For a production system at 100M vectors requiring sub-20ms latency and 95%+ recall, HNSW is the right choice. If the dataset grows toward 1 billion vectors and RAM becomes the constraint, DiskANN’s SSD-backed index is the practical next step - it achieves comparable recall at 3-5x higher latency by streaming graph traversal from fast NVMe SSDs rather than keeping the full graph in memory.

Key Takeaways

  • ANN trades exactness for speed: HNSW achieves 95%+ recall with 100x+ speedup over brute-force; the recall gap is recovered by oversampling and re-ranking
  • Quantization is memory, not accuracy: int8 quantization reduces memory 4x with minimal recall loss when paired with float32 re-ranking
  • HNSW must fit in RAM: the graph traversal pattern defeats OS page cache; structure your shard sizes so the full HNSW graph resides in memory
  • Live updates use an LSM-style buffer: small write buffer searched by brute force, merged periodically into the main HNSW index via compaction
  • Filtered search requires segment-aware routing: post-filter fails on selective filters; pre-build per-segment indices for high-cardinality filter attributes
  • Normalize vectors to unit length: converts cosine search to inner product, enabling faster SIMD-optimized distance computation
  • Query fan-out multiplies latency budget: with 10 shards, your 20ms budget allows only 15ms per shard (5ms for merge and network); shard sizing drives your latency floor

The counter-intuitive lesson: exact nearest neighbor search is not a baseline to strive toward - it is a failure mode. At 100M vectors, even 99.9% recall from ANN is far more valuable than 100% recall from a system that is too slow to deploy. The question is never “is this approximate?” but “is the approximation error within the product’s tolerance?”

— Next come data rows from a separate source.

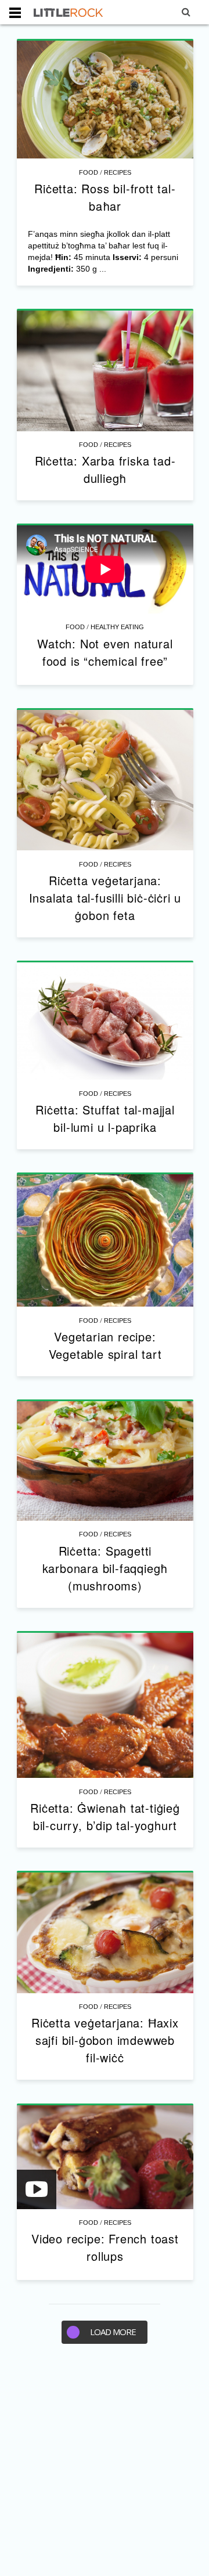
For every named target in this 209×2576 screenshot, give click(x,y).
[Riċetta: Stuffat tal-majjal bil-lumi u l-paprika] (105, 1021)
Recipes (117, 172)
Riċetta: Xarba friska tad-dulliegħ (105, 469)
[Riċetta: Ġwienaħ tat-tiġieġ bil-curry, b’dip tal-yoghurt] (105, 1705)
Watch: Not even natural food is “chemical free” (104, 652)
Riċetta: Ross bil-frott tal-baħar (104, 197)
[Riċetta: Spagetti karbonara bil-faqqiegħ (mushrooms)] (105, 1461)
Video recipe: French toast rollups (105, 2247)
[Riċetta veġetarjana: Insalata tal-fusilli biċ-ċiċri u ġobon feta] (105, 780)
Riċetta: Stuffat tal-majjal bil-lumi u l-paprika (105, 1118)
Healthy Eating (117, 626)
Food (88, 172)
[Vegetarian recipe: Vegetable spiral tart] (105, 1240)
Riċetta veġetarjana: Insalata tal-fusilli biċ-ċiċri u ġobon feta (105, 897)
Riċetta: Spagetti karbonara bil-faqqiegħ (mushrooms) (105, 1568)
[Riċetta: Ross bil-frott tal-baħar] (105, 100)
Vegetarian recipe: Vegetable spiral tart (105, 1345)
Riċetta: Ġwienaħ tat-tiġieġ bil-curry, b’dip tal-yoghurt (105, 1816)
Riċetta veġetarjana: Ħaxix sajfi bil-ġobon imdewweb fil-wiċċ (105, 2040)
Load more (113, 2331)
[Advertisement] (104, 2465)
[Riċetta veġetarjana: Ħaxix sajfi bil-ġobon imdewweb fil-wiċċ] (105, 1933)
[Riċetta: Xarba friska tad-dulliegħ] (105, 371)
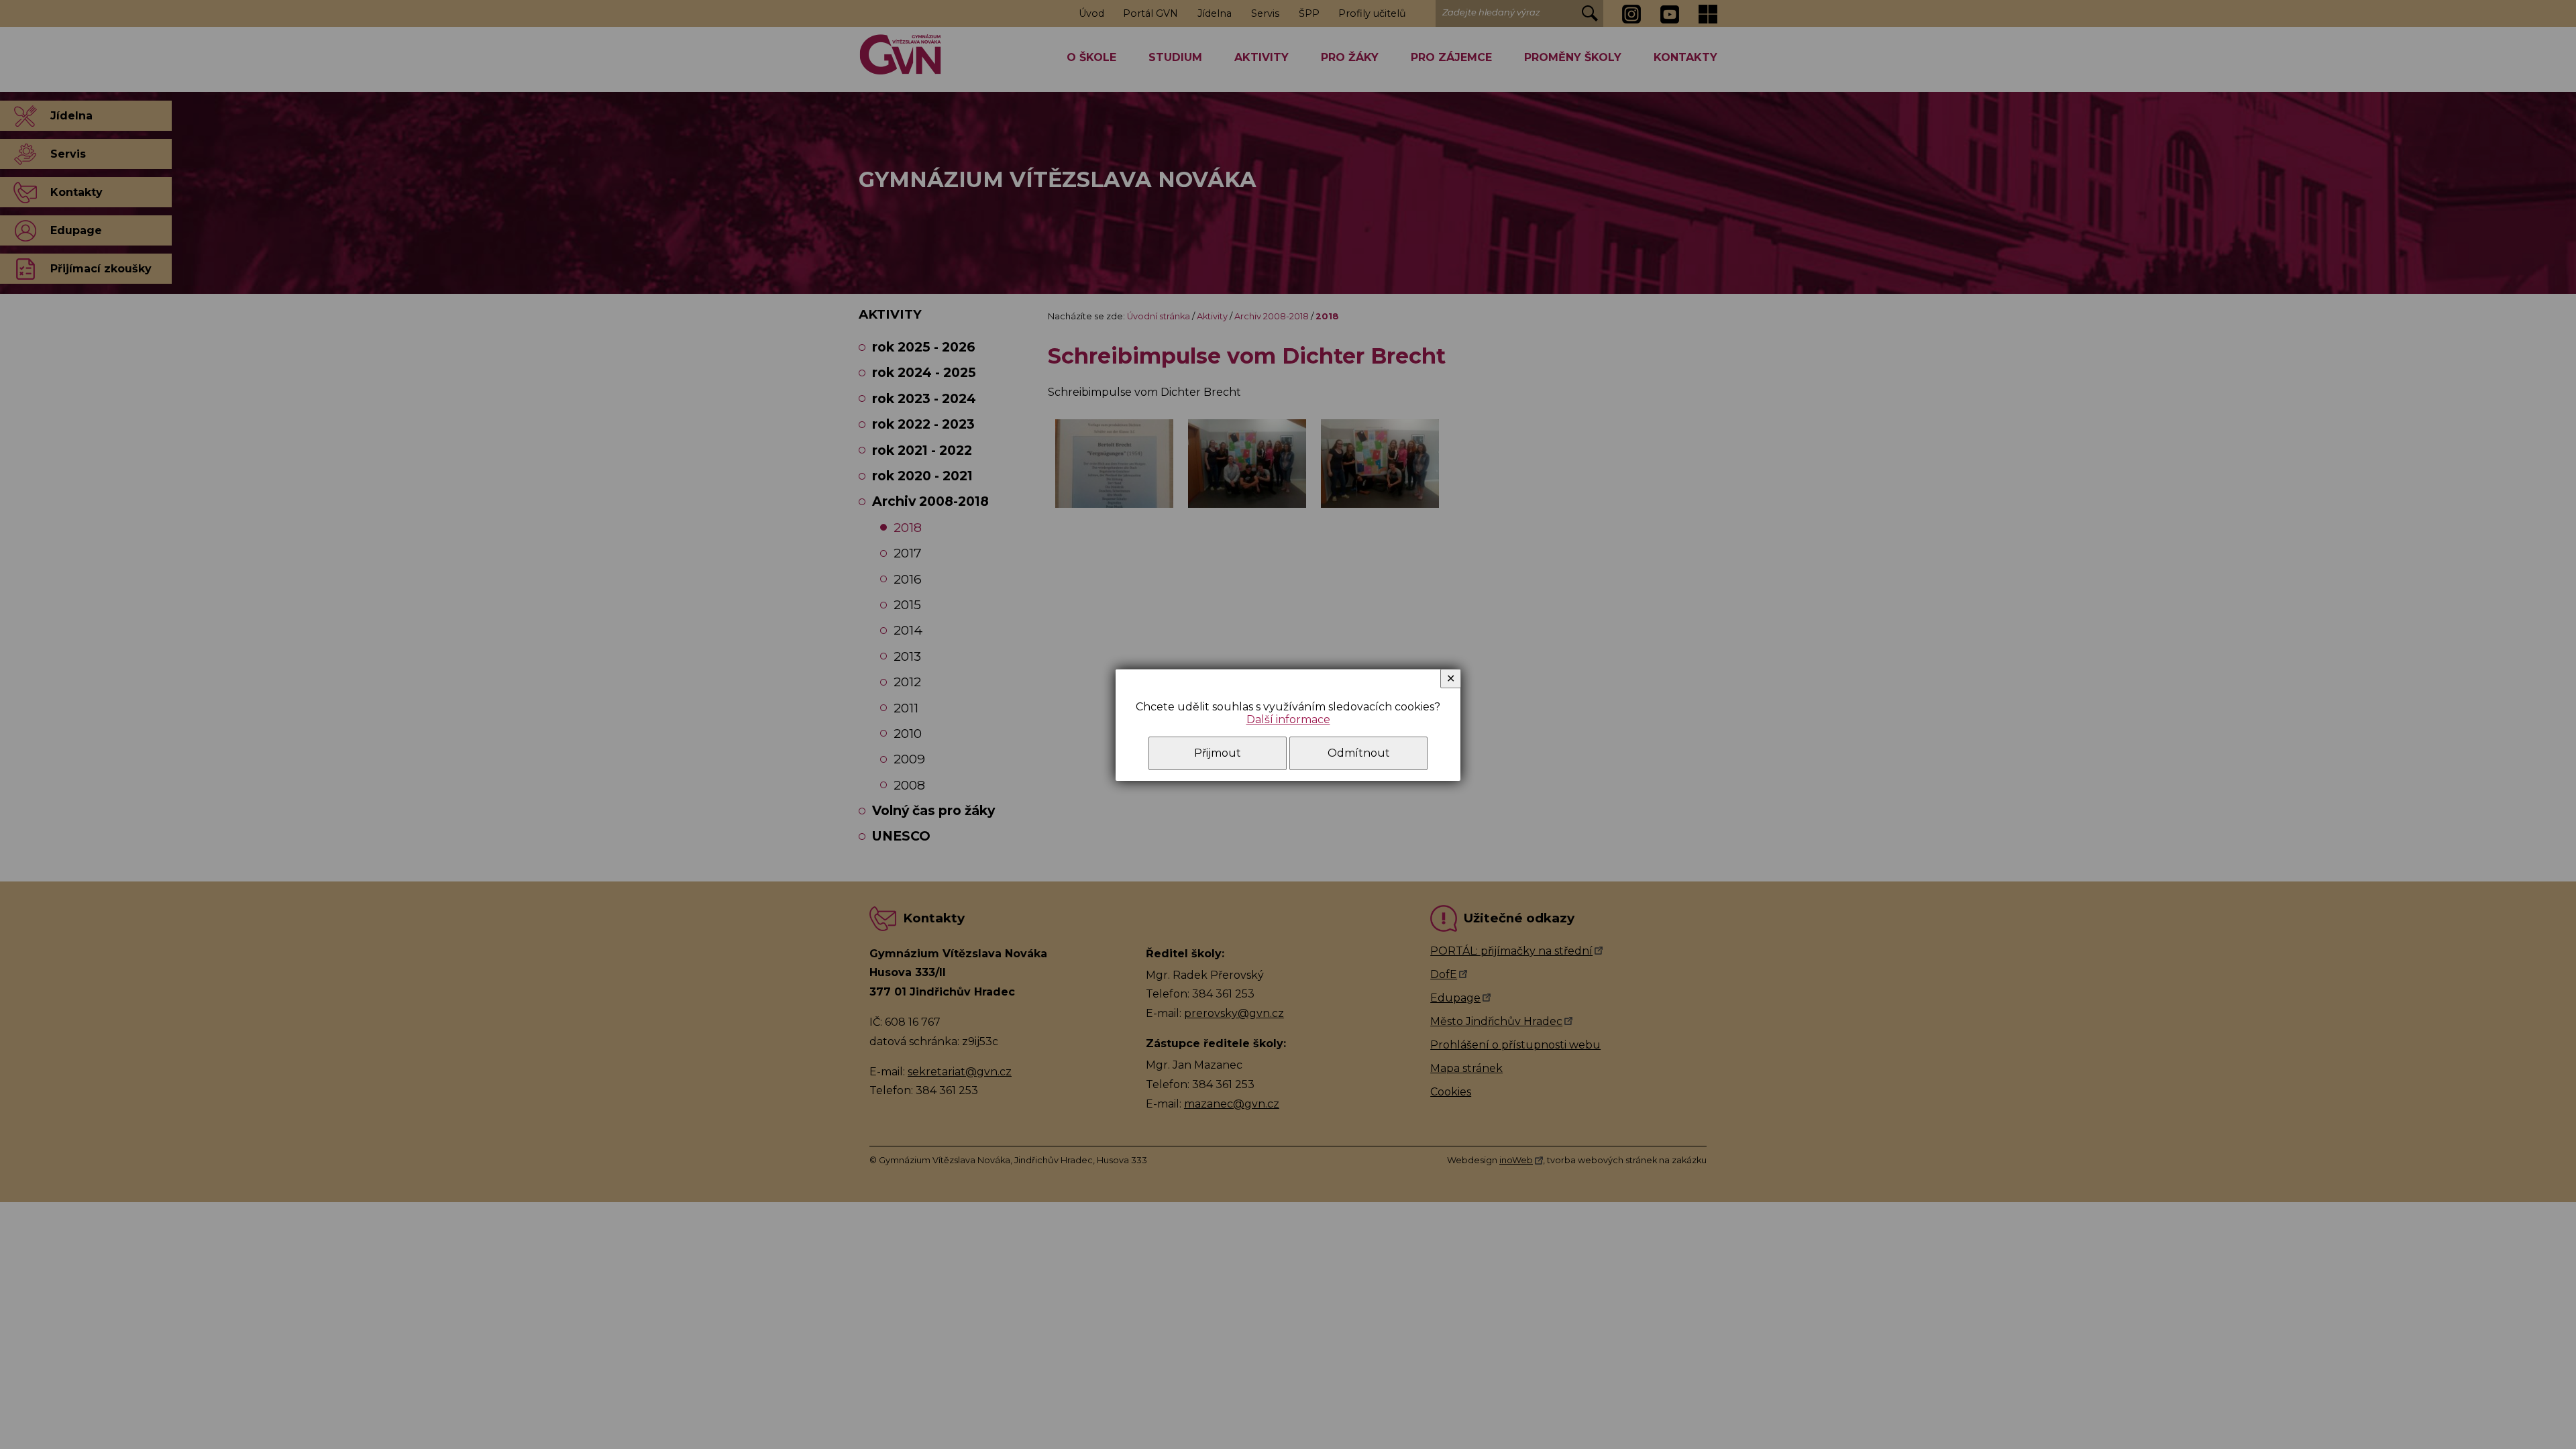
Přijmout (1217, 753)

Frequently Asked Questions

Q: When should I use product quantization (PQ) vs scalar quantization vs binary quantization? A: Scalar quantization (float32 to int8) is the safest default - 4x memory reduction, under 1% recall loss, minimal implementation complexity. PQ achieves 16-32x compression but requires training a codebook and accepts 5-10% recall loss; use it when memory is severely constrained and you have representative training data. Binary quantization (1 bit per dimension) gives 32x compression but degrades recall significantly unless combined with aggressive re-ranking oversampling (64-128x); OpenAI recommends it only for their latest embeddings designed for binary compatibility.

Q: How do you handle multi-tenant isolation in a shared vector index? A: Three options: separate indices per tenant (strong isolation, high operational overhead), namespace partitioning within a shared index (each vector tagged with tenant ID, queries filtered by namespace), or dedicated shard routing (tenant A always queries shards 0-2, tenant B shards 3-5). The namespace approach works well up to thousands of tenants; above that, dedicated shards per large tenant with shared shards for small tenants is a common tiered approach. The key constraint is that HNSW graphs cannot be meaningfully merged across tenants once built.

Q: Why not just use a full-text search engine like Elasticsearch with vector fields? A: Elasticsearch added vector search (kNN) in version 8.x, but the implementation uses HNSW under the hood - so you get the same algorithm with additional JSON serialization overhead. For pure vector workloads, a purpose-built vector database (Qdrant, Weaviate, Milvus) is 2-5x faster due to SIMD-optimized distance kernels, memory layout optimization, and no document storage overhead. Elasticsearch makes sense when you need hybrid: exact keyword matching combined with semantic similarity in the same query.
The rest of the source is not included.